**RECORD EXCERPTS**
┌────────
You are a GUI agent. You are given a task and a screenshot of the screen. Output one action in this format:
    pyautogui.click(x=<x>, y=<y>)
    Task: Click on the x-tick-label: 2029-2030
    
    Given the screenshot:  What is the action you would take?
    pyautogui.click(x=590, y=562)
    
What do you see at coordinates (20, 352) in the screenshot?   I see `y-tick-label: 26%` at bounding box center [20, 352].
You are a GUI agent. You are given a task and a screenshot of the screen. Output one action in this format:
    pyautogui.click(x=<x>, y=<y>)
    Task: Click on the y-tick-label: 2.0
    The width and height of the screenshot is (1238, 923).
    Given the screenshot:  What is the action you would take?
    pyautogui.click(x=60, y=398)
└────────
**THE PROBLEM**
Rewrite the data above with "GUI agent" changed to "desktop agent" wherever it occurs, leaving everything else the same.

**SOLUTION FOR THIS EXERCISE**
You are a desktop agent. You are given a task and a screenshot of the screen. Output one action in this format:
    pyautogui.click(x=<x>, y=<y>)
    Task: Click on the x-tick-label: 2029-2030
    
    Given the screenshot:  What is the action you would take?
    pyautogui.click(x=590, y=562)
    
What do you see at coordinates (20, 352) in the screenshot?   I see `y-tick-label: 26%` at bounding box center [20, 352].
You are a desktop agent. You are given a task and a screenshot of the screen. Output one action in this format:
    pyautogui.click(x=<x>, y=<y>)
    Task: Click on the y-tick-label: 2.0
    The width and height of the screenshot is (1238, 923).
    Given the screenshot:  What is the action you would take?
    pyautogui.click(x=60, y=398)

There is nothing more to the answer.